И палестинцу Али, у которого в отличие от Пети ноги на месте, но в отличие от Иван Иваныча нету практически ничего, даже родины, и который обматывает живот поясом со взрывчаткой, прикрывает это весёленькой рубашечкой и направляется в детское кафе в центре Иерусалима, потому что ему сказали, что это его, а не их город, и если сделать как надо, аллах лично встретит его на небесах и даст всё, чего нет даже у Ивана Ивановича, и только рук с ногами (как у Пети) не будет. И головы, кажется, тоже… — как объяснить это Али и миллиардам других, о каждом из которых можно рассказать не менее тривиальную историю проданной за бесценок души?..

Бог вообще самый коммерчески успешный продукт во всей истории человечества. Потому и успешный, что коммерческий. На солнышко монополии не установишь, оно в свободном доступе. А замени его персоной — вот тебе и бренд. А бренд уже и патентуется, и продаётся. И единственный способ отхватить на этом чудо-рынке свой угол — создать собственную — в идеале полностью, а как показывает практика, всего лишь малость подретушированную, религию. И вот уже твой слегка подновлённый бог тоже куёт казну. А как же! А для чего ж он ещё-то? Не горшки ж покрывать!..

Бог идеальное средство производства денег из ничего. Сырья — живой массы — с каждым днём всё больше. Инструментарий — страх и невежество — неизбывный и безотказный. Крыша — сонм сильных мира сего — прикормлена. И конвейер жужжит день и ночь. И выжимает, выжимает Петь, Иванычей, Августин и Али…

А они ещё и молятся на него. В самом непереносном смысле этого маркетингового понятия… И можно продолжать делать вид, что тебя это не касается, и пытаться быть выше. Снисходительно улыбаться вслед Августине. Стыдливо отводить глаза от крутящего колёса Пети. Двусмысленно поддакивать Иван-свет-Иванычу. Наконец, просто не мешать Али…

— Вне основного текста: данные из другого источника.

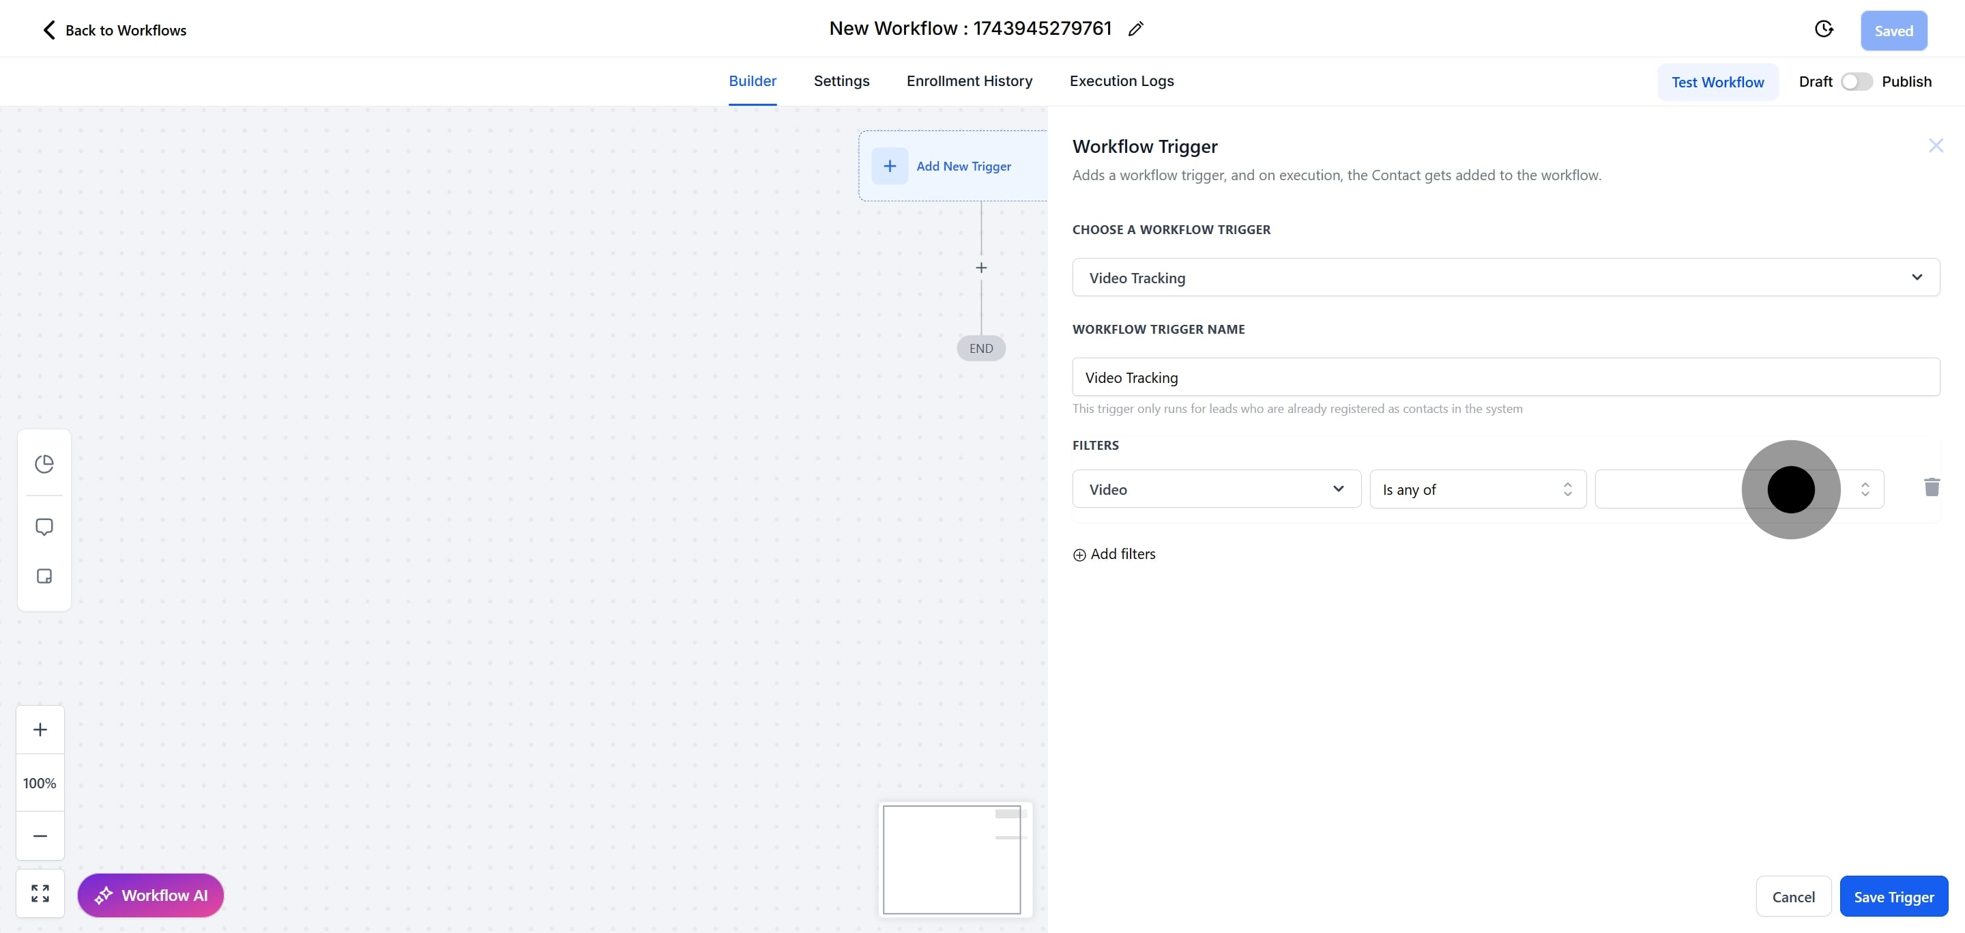Zoom out the canvas with minus button
1965x933 pixels.
(x=40, y=836)
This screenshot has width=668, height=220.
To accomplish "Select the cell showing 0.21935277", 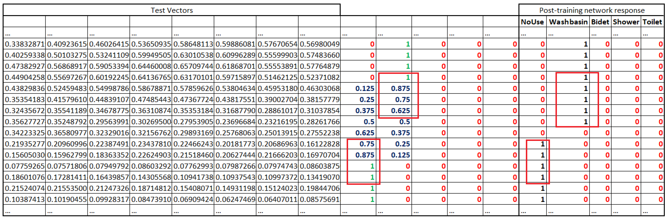I will pos(25,144).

Или — вмешаться? И для начала хотя бы сказать им, что всё не так, что чтить надлежит тепло ещё живых родителей, а не кладбищенские тени, что поклоняться стоит не оградкам на могилах, но здравому смыслу, подсказывающему, что, например, Петям нужны добротные протезы, а не глоток разбавленного кагору из общей серебряной ложки… Что не уберёгшие чести смолоду уже не восстановят её, как девственной плевы, каких поклонов остатки жизней ни бей и каких бабок в церковную кассу ни вбухивай… Что ты, Али, идёшь в толпу неверных и жмёшь на гашетку, думая в этот миг совсем не об аллахе, но о маленькой дочери, которой теперь есть на что купить немножечко чужого костного мозга, который, может быть — может быть — поможет ей дотянуть хотя бы до четвёртой в жизни весны… Или о старенькой матери, которой теперь есть на что отрезать вскормившую тебя и почему-то пожирающую теперь её саму правую грудь… Потому что, Али, твои эмиры шельмуют аллаха: он не может быть так жесток, чтобы милостиво ждать на небесах только нищих… Али Иваныч, любезный, почему, по-твоему, шейх сам не спешит к аллаху? Ты не думал, что копирайт на бога должен принадлежать всем или не принадлежать никому?